── Provided passage ──
# Closed cell poly iso roofing material for residential



## KurtP (Sep 12, 2010)

I recently acquired several 3 3/4" x 4' x 8' closed cell poly iso foam core faced with heavy black fiber-reinforced organic felt (non-asphaltic) on both sides. The brand name is AC Foam II. This material is apparently used to insulate commercial buildings with 'hot asphalt or coal tar BUR, modified bitumen, and single-ply membrane systems'. I was wondering if I can used it to insulate my pitched roof by putting it between the sheathing and roof shingles instead of cutting it to size and putting it on the inside between the rafters, which would lower an already low headspace in the attic even more. I know two big issues are getting fasteners long enough to reach the sheathing and covering up the exposed ends. Can this work?


----------



## TarheelTerp (Jan 6, 2009)

kurtp2 said:


> 3 3/4" x 4' x 8' closed cell poly iso foam core (@ 6-7 R per inch =R24)...
> ...putting it between the sheathing and roof shingles...
> ...putting it on the inside between the rafters,
> Can this work?
───
── Raw data ──
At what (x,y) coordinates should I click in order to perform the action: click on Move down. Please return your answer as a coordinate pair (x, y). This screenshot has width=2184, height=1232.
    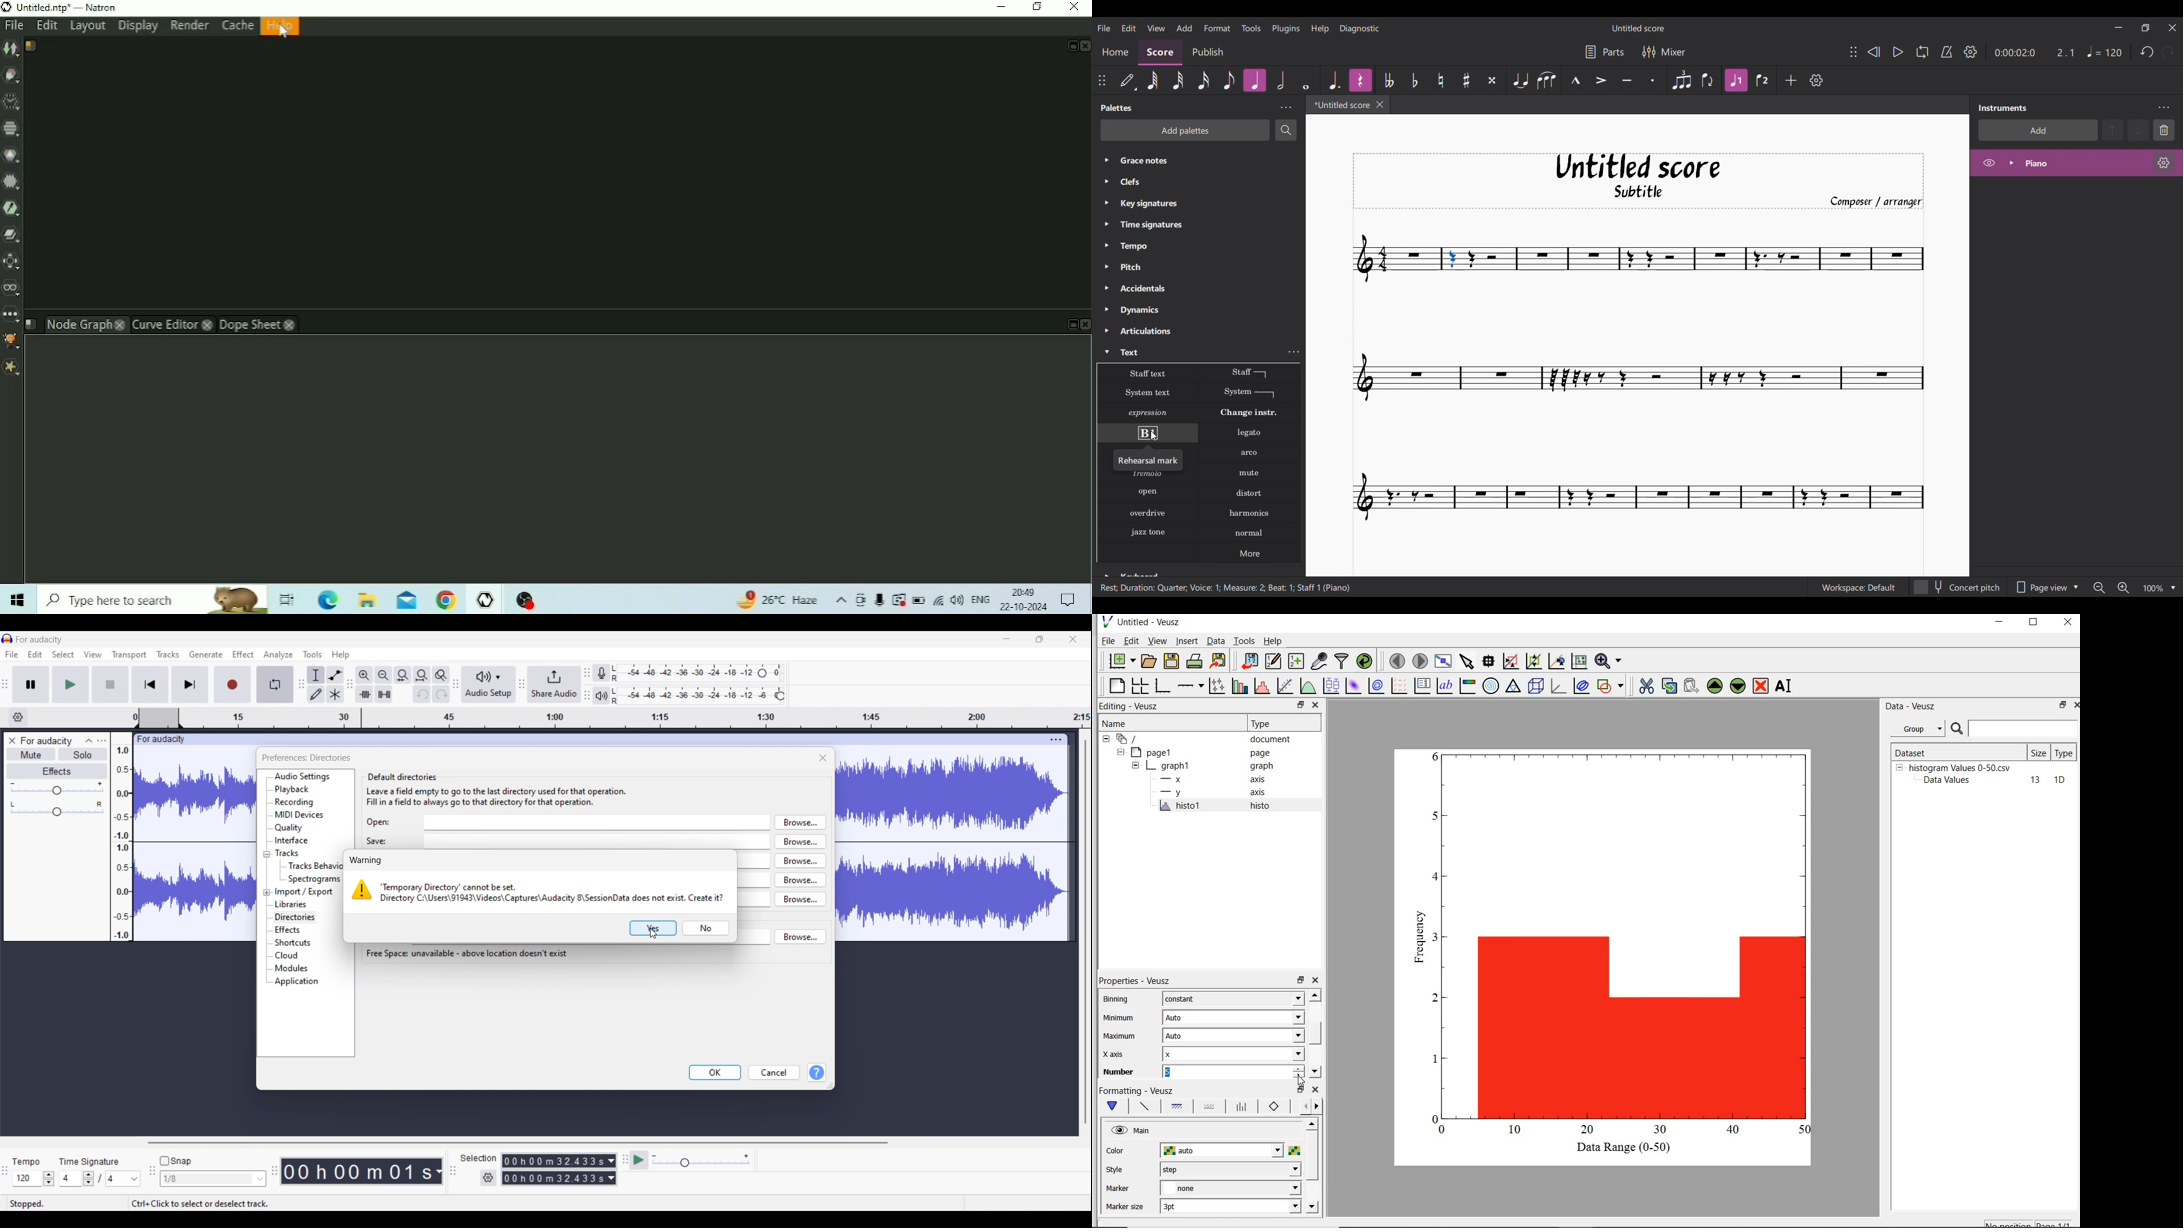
───
## Goal A:
In the roofing thread, what brand name is given for the foam board?
## Goal B:
Reproduce the part of the roofing thread that opens with the words containing "I recently acquired" and closes with "ends. Can this work?".

## Solution A:
AC Foam II

## Solution B:
I recently acquired several 3 3/4" x 4' x 8' closed cell poly iso foam core faced with heavy black fiber-reinforced organic felt (non-asphaltic) on both sides. The brand name is AC Foam II. This material is apparently used to insulate commercial buildings with 'hot asphalt or coal tar BUR, modified bitumen, and single-ply membrane systems'. I was wondering if I can used it to insulate my pitched roof by putting it between the sheathing and roof shingles instead of cutting it to size and putting it on the inside between the rafters, which would lower an already low headspace in the attic even more. I know two big issues are getting fasteners long enough to reach the sheathing and covering up the exposed ends. Can this work?